• **WHAT IS NEEDED**:
What you return must be every line below that includes the word "will".

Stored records

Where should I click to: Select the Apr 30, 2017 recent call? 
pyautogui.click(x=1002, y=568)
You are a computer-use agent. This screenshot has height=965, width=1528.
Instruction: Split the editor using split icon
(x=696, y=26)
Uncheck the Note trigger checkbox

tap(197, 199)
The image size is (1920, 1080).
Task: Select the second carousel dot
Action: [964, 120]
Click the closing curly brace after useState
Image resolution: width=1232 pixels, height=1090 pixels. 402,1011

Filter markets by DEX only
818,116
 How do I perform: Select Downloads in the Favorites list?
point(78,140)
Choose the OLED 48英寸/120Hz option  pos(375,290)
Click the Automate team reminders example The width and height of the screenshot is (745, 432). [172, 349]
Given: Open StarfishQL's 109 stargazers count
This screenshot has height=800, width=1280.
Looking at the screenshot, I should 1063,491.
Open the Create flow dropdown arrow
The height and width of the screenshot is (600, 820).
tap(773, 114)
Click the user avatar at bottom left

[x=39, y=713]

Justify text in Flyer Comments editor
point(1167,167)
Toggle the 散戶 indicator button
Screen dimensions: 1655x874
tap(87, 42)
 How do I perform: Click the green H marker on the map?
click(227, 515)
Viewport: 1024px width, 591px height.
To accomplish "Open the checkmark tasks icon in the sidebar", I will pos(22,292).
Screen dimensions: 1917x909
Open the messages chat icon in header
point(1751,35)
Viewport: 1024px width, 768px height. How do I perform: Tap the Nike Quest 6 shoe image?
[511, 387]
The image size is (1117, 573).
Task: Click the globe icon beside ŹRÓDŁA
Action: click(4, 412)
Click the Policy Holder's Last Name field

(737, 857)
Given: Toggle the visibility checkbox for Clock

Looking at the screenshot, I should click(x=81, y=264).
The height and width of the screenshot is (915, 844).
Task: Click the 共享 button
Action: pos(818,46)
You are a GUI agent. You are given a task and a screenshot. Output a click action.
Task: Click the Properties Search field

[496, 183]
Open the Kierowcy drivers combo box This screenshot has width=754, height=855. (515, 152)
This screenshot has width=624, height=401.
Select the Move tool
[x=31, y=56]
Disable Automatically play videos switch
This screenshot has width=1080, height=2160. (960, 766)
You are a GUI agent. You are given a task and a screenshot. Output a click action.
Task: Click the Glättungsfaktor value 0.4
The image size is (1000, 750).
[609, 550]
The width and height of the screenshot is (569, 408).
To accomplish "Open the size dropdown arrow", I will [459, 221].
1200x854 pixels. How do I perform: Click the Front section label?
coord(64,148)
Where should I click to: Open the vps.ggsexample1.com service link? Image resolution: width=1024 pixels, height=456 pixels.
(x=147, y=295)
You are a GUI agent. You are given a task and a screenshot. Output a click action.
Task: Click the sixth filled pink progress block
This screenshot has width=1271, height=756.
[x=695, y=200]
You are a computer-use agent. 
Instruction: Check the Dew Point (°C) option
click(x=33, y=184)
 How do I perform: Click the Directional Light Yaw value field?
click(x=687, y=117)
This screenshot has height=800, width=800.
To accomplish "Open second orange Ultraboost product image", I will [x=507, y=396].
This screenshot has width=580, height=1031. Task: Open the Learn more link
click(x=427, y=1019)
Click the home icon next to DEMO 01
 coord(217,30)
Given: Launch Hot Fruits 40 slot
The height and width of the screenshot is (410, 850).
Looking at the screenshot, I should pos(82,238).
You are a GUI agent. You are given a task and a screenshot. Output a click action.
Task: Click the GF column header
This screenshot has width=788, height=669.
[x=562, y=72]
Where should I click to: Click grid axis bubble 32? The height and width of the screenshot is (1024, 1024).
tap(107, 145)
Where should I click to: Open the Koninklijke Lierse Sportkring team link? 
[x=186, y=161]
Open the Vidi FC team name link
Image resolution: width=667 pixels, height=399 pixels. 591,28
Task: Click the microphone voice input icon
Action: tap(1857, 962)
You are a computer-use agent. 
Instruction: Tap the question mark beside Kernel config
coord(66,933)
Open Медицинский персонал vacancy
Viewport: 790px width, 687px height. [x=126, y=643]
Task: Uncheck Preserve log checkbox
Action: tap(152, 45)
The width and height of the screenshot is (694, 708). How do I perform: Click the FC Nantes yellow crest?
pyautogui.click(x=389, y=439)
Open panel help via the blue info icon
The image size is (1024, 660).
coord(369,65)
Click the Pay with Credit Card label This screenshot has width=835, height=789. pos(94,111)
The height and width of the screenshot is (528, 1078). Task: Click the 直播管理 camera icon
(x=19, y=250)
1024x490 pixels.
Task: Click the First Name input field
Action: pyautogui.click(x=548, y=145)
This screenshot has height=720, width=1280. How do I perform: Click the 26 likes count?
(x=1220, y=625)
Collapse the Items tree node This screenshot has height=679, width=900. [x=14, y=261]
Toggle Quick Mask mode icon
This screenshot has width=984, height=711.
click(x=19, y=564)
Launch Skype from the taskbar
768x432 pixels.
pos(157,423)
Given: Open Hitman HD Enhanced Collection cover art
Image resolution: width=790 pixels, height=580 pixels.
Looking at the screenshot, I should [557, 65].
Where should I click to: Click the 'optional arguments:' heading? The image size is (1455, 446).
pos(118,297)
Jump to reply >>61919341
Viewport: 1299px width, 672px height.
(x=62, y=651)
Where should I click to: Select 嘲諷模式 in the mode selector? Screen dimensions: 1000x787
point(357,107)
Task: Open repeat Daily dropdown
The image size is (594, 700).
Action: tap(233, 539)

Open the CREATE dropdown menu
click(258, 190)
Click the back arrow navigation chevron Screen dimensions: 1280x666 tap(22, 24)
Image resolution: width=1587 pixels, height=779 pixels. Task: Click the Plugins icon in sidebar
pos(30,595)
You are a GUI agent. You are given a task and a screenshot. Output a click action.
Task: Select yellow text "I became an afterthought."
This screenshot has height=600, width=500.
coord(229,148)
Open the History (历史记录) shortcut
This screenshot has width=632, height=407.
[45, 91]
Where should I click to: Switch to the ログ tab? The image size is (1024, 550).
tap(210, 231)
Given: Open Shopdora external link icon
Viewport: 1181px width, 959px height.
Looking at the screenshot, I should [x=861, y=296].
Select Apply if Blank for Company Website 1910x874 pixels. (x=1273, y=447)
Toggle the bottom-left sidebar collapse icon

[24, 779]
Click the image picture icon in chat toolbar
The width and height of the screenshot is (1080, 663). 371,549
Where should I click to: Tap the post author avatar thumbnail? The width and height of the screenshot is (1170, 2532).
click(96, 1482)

• **ANSWER SPACE**:
To accomplish "Open the checkmark tasks icon in the sidebar", I will pos(22,292).
To accomplish "Open the size dropdown arrow", I will [459, 221].
To accomplish "Open second orange Ultraboost product image", I will [x=507, y=396].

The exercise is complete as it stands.